THE TASK: Repeat exactly the lines of the entries below from the one with "How do I perform: Click the Cancel button?" through the one with "Task: Click next record navigation arrow", both ends included, and nothing else.

TASK INPUTS:
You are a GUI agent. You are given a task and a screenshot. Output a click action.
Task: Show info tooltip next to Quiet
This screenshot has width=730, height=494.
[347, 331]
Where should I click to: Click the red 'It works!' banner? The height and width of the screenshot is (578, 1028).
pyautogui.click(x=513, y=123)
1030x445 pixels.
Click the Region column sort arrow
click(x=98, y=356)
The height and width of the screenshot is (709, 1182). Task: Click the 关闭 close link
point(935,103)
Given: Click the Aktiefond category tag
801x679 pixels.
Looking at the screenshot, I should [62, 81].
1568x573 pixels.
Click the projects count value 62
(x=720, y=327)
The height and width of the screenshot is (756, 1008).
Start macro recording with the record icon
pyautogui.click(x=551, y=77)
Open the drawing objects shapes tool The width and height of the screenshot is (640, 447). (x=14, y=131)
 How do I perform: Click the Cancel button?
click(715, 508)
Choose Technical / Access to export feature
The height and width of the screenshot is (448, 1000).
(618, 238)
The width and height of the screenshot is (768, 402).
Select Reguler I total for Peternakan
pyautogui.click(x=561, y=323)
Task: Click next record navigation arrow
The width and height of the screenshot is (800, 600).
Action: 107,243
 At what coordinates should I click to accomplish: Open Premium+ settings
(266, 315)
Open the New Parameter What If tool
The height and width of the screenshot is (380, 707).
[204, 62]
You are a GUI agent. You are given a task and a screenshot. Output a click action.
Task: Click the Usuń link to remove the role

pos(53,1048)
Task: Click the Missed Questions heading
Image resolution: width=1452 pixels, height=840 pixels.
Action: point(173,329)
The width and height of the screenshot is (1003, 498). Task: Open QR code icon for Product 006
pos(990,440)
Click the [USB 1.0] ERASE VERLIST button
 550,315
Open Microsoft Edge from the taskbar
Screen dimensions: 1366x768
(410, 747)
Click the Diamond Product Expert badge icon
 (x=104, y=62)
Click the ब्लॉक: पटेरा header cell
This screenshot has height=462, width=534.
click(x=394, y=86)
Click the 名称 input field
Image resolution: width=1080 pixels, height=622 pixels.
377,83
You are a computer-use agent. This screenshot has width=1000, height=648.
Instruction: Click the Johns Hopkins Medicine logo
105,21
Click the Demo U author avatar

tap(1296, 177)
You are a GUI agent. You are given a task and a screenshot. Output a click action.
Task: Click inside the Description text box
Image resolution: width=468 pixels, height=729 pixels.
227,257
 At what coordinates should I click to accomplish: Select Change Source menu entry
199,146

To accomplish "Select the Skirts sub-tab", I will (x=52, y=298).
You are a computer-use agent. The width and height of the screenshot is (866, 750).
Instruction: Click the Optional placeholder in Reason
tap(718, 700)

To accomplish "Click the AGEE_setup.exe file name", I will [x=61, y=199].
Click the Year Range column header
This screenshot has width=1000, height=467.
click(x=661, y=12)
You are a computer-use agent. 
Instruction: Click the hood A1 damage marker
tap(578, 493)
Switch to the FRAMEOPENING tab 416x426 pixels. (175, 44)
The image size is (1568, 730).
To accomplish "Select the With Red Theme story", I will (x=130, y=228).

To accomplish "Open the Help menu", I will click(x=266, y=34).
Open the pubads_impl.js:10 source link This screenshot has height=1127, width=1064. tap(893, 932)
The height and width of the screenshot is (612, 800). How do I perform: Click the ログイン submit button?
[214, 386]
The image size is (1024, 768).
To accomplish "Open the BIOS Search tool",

EXERCISE OUTPUT:
 How do I perform: Click the Cancel button?
click(715, 508)
Choose Technical / Access to export feature
The height and width of the screenshot is (448, 1000).
(618, 238)
The width and height of the screenshot is (768, 402).
Select Reguler I total for Peternakan
pyautogui.click(x=561, y=323)
Task: Click next record navigation arrow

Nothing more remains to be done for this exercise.